**** Text block
However, this appetite has centred upon US and European index-linked products. The market for regionally-focused ETFs, especially in key centres like Hong Kong and Singapore, has not grown by that much.

Aleksey Mironenko,
The Capital Company

“ETF use among Asian institutions is skyrocketing – it’s simply not visible because they don’t trade Asian ETFs,” said Aleksey Mironenko, global head of investment solutions at wealth manager The Capital Company, based in Hong Kong.

The region’s institutional investors can trade globally and frequently use London or US listed passive vehicles. “They are buying S&P 500, Eurostoxx 50, US investment grade credit, even Asia exposure, but on US and European stock exchanges, where the ETF landscape is drastically different.”

Regional ETFs are less appealing because they are typically single market-based, and thus reflect markets far smaller than those of the US or Europe. As a consequence, they also offer less liquidity.

Mironenko believes the best way to encourage more ETF liquidity in Asia is to “tear down regulatory barriers across the region”, by creating an Asia-wide ETF Connect “and allow Asian investors to roam freely to the best products”.

“An ETF Connect across the region is the only way to truly compete with the size, scale and liquidity of US and European markets," he added. "As long as Asian regulators and exchanges protect their home turf at all costs, they will continue to lose to the US and to Ucits.”

Asia has the world’s most digital population, yet the industry relies on in-branch seminars and 2-page pdf factsheets to reach its goals, he added.

“Just like ETFs are a 21st century product, ETF providers must employ 21st century efforts to build awareness and knowledge about their offering and why it’s better for investors.”

CHEAPER OPPORTUNITIES

In addition to building a broader market, Asian ETFs need to become more cost competitive.

While the average US ETF charges 0.2%, the average ETF in Asia charges 0.39%. Remove the three biggest Asia-based ETF markets of China, Taiwan and Korea, which are also among the lowest cost, and the cost difference is even larger.

“In the US, the average fee goes up only 0.02% to 0.22%. However, Hong Kong skyrockets from 0.44% to 0.78%, and Thailand from 0.28% to 0.87%,” Mironenko said.
********
**** Entries shown
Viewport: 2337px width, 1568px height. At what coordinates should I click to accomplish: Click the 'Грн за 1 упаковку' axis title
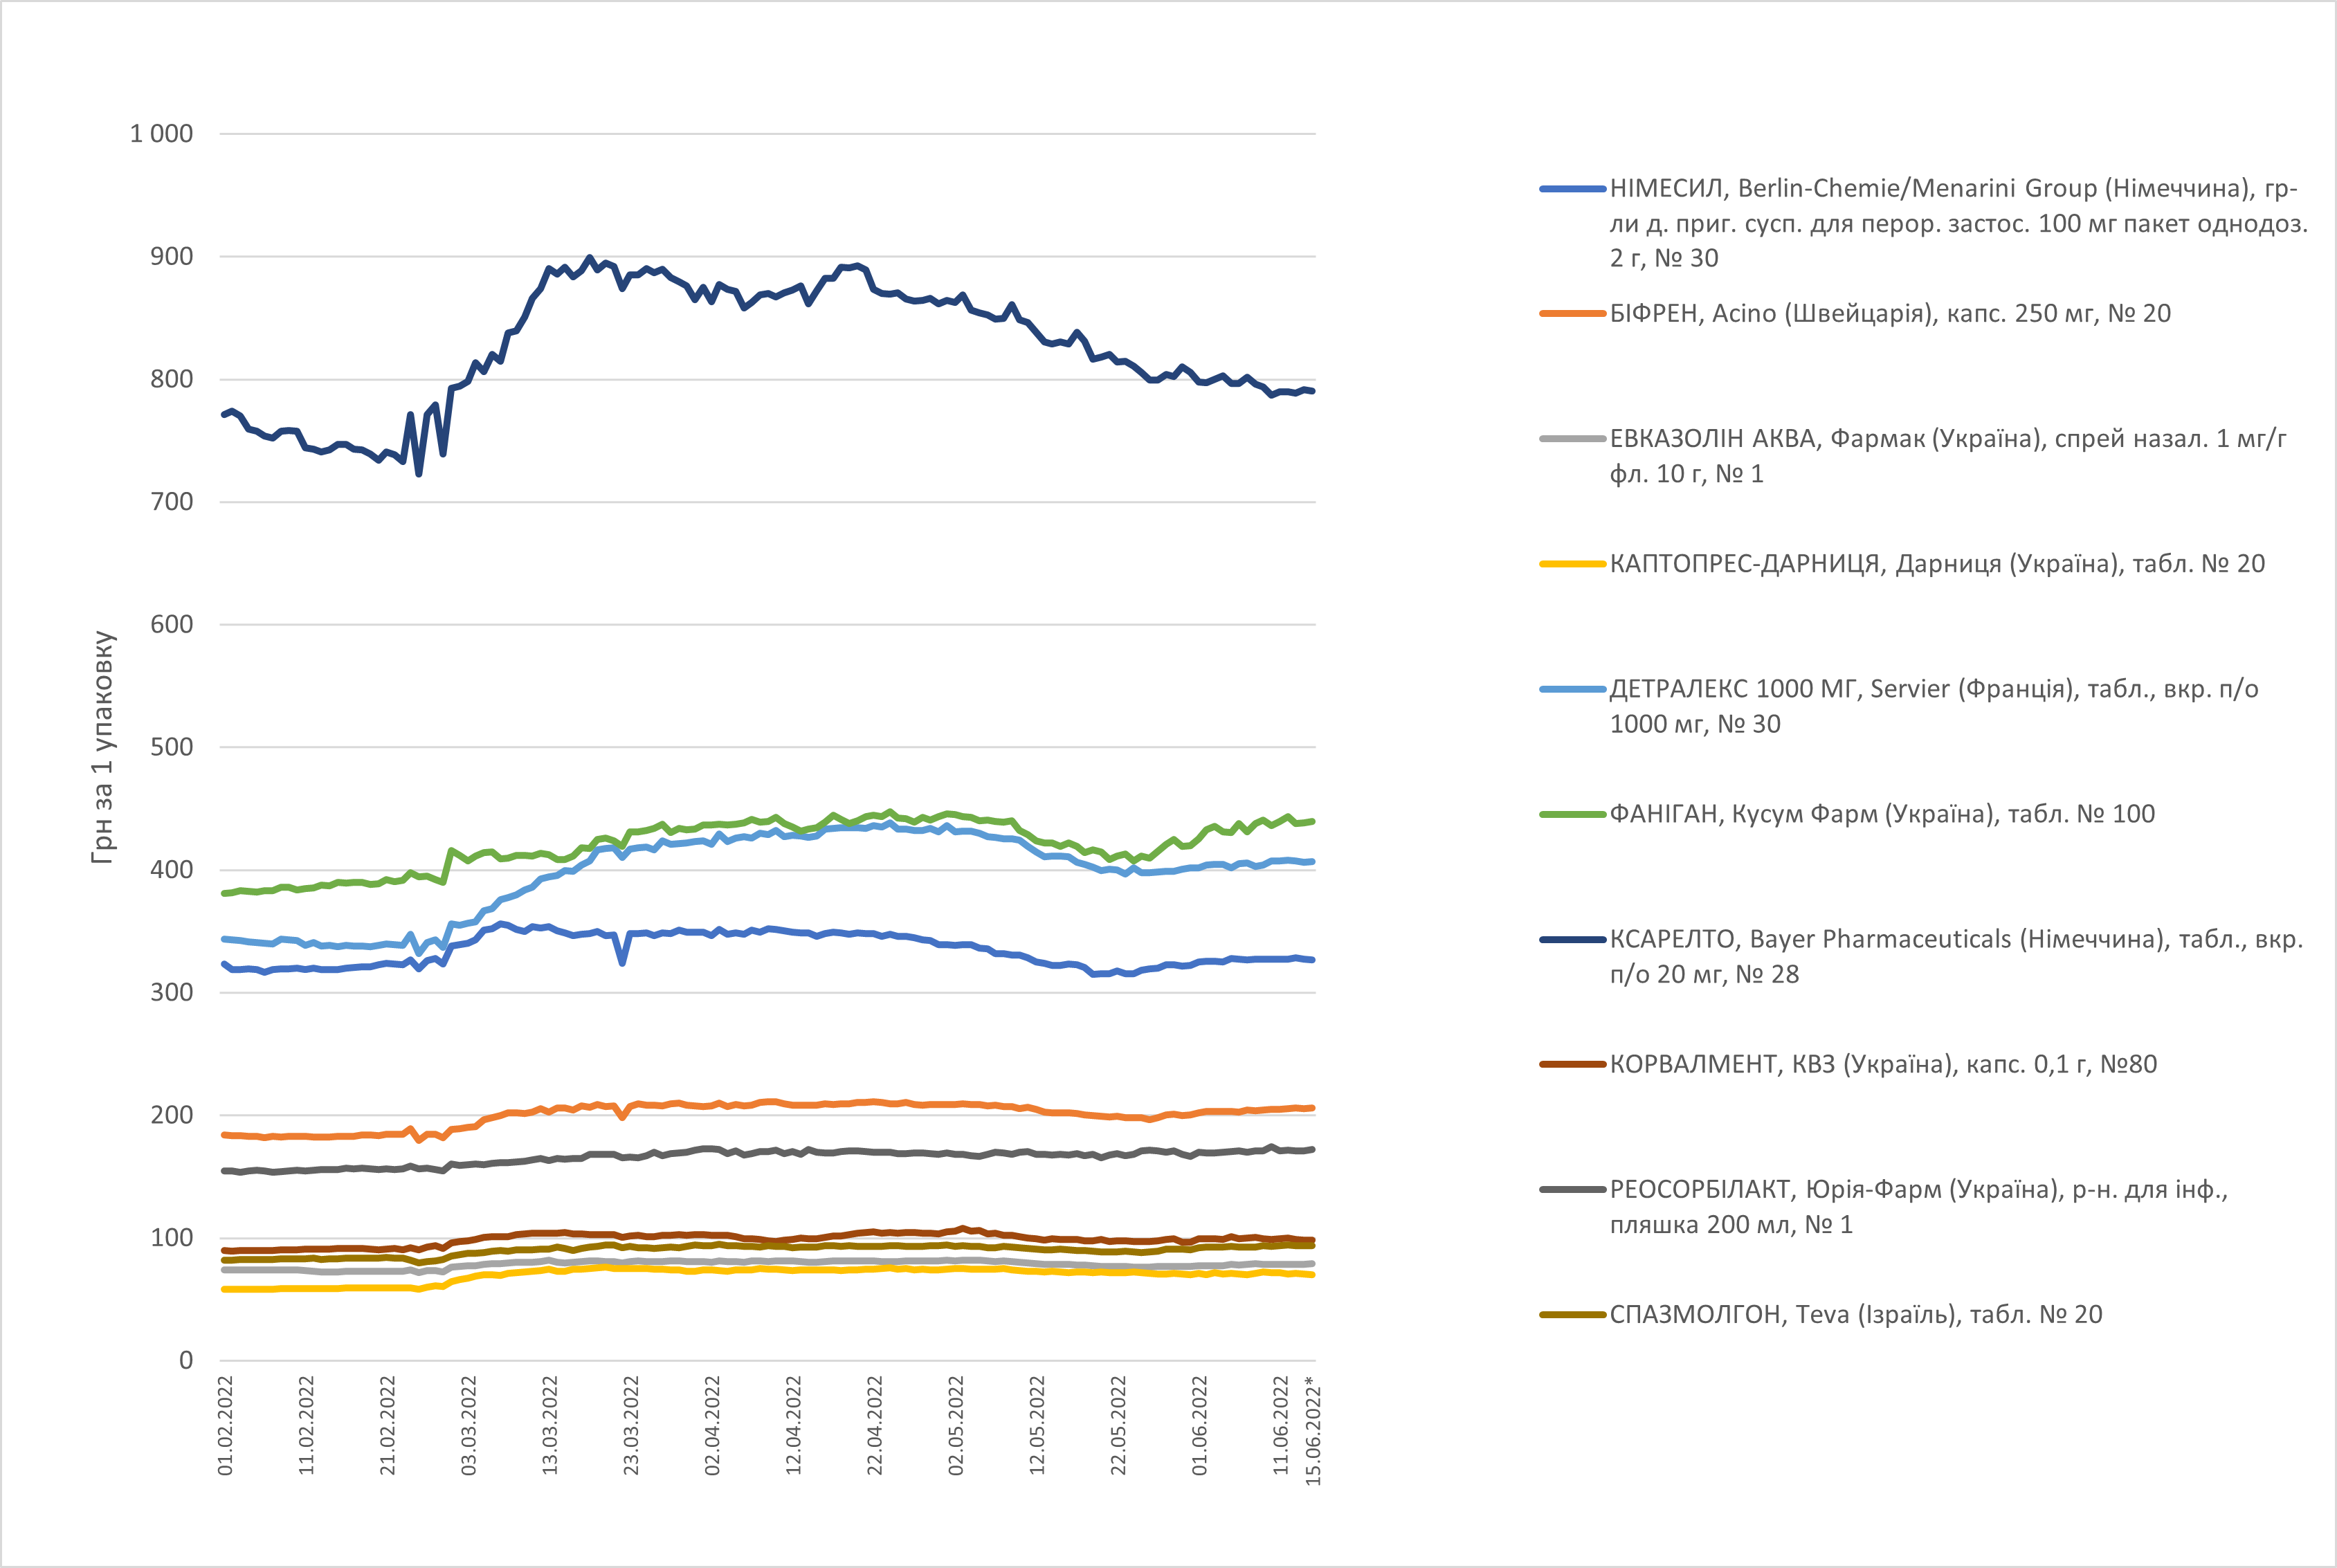click(103, 746)
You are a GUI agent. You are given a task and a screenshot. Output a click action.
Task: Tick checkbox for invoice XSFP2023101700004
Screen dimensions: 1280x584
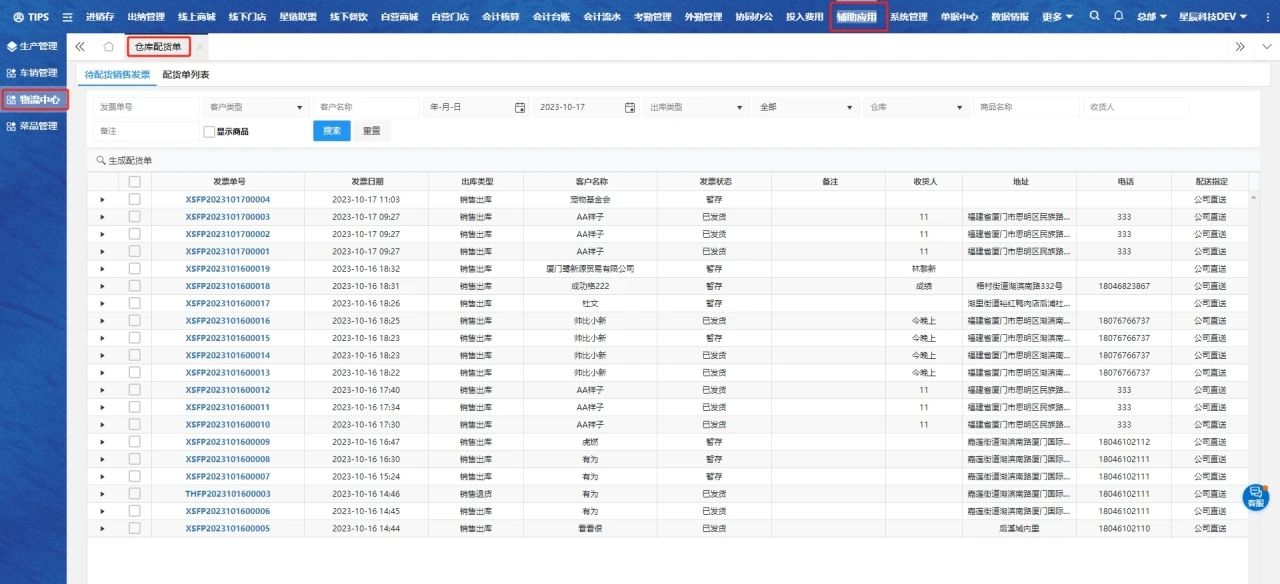[134, 199]
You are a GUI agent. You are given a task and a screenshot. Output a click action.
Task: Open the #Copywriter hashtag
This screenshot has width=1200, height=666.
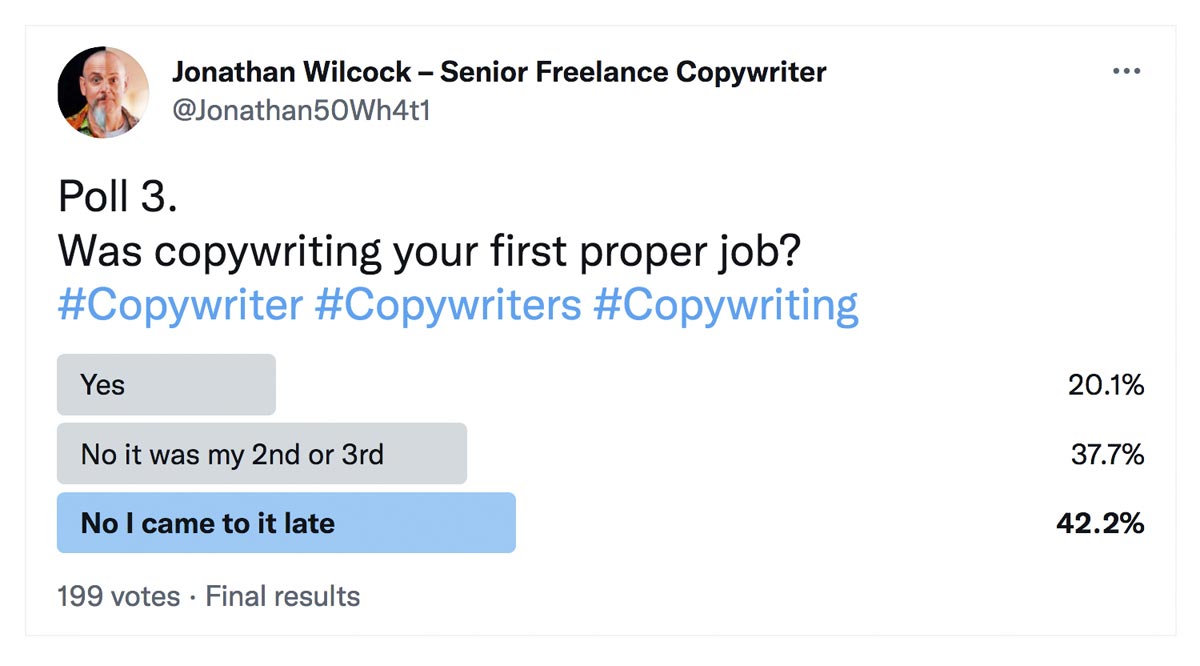click(180, 305)
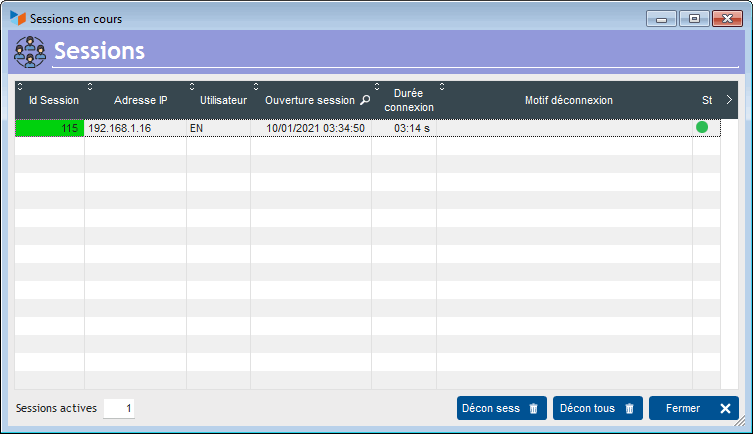
Task: Click the Sessions users group icon
Action: [x=30, y=51]
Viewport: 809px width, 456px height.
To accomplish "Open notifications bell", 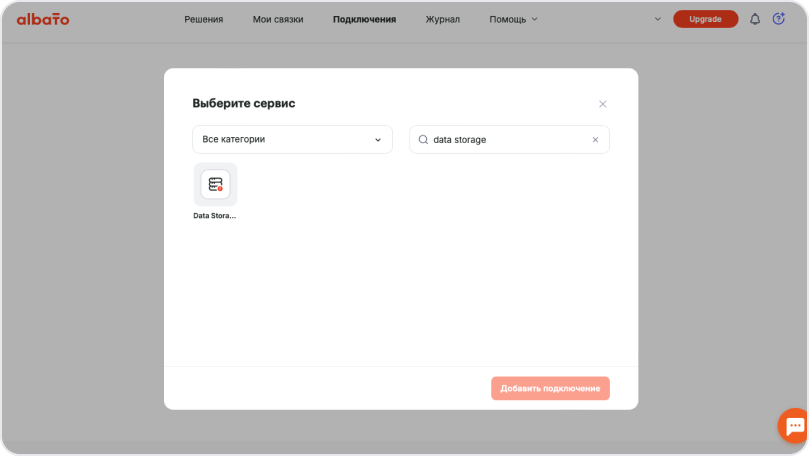I will 755,19.
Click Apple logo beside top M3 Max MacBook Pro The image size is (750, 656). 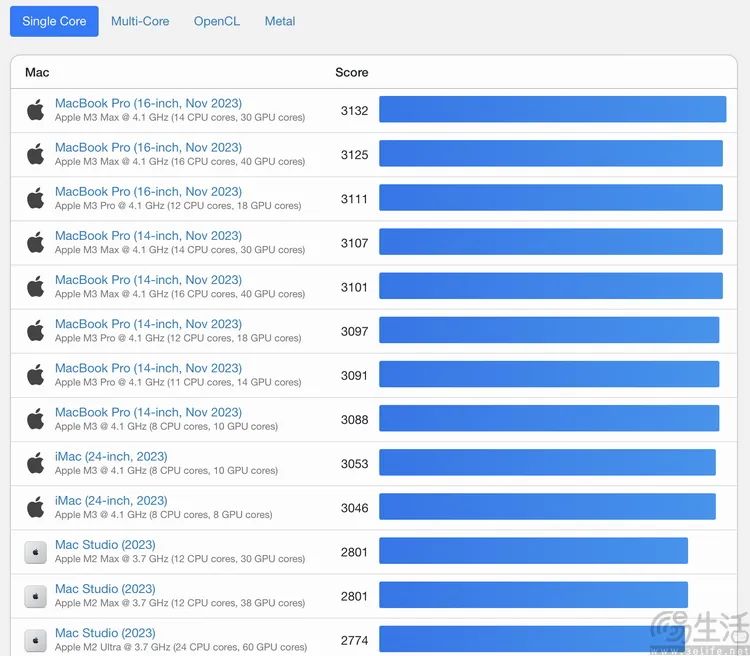tap(36, 110)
********
Directions:
A. Edit the article on Asian ETFs from "However, this appetite" through "in Hong Kong.", replacing "institutions" with "investors".
B. In the article on Asian ETFs, why are regional ETFs less appealing than US or European ones?
C. Continue the article on Asian ETFs from where it stops.

Answers to the problems:
A.
However, this appetite has centred upon US and European index-linked products. The market for regionally-focused ETFs, especially in key centres like Hong Kong and Singapore, has not grown by that much.

Aleksey Mironenko,
The Capital Company

“ETF use among Asian investors is skyrocketing – it’s simply not visible because they don’t trade Asian ETFs,” said Aleksey Mironenko, global head of investment solutions at wealth manager The Capital Company, based in Hong Kong.

B. Regional ETFs are typically based on a single market, so they reflect markets far smaller than those of the US or Europe. As a consequence, they also offer less liquidity.

C.
There are signs these fees might begin to drop, with Australia leading the way. The country’s cost-conscious superannuation pension funds are pushing for transparent fixed-fee charges from asset managers, while building up their internal investment teams. Broadridge’s Ng said their desire to lower fees is likely to ensure the Australian ETF market grows strongly; “it’s a fertile market for ETFs”.

“We would expect managers in other parts of Asia, where investors are becoming ever more fee conscious, to closely observe developments in Australia,” added Ng.

Life insurers may be some of the leaders in raising the usage of ETFs – and demanding more competitive pricing. The asset owners have to invest most their assets into local debt, to minimise capital costs and currency risks, and local fixed income ETFs offer a sensible way to do so.

While lifers’ general accounts seem to award more active mandates than passive mandates, they are also keen buyers of regional fixed income ETFs. Assets managed in Asia Pacific fixed income ETFs jumped from $27 billion to $64 billion during 2019 alone, said Ng.

Taiwanese insurers account for almost all the inflows into domestically listed ETFs, and while they slowed purchasing earlier this year, they resumed buying ETFs in the third quarter. And Mironenko predicted that a broader rally in bond prices could lead more institutional investors to become more active. What rally is this exactly?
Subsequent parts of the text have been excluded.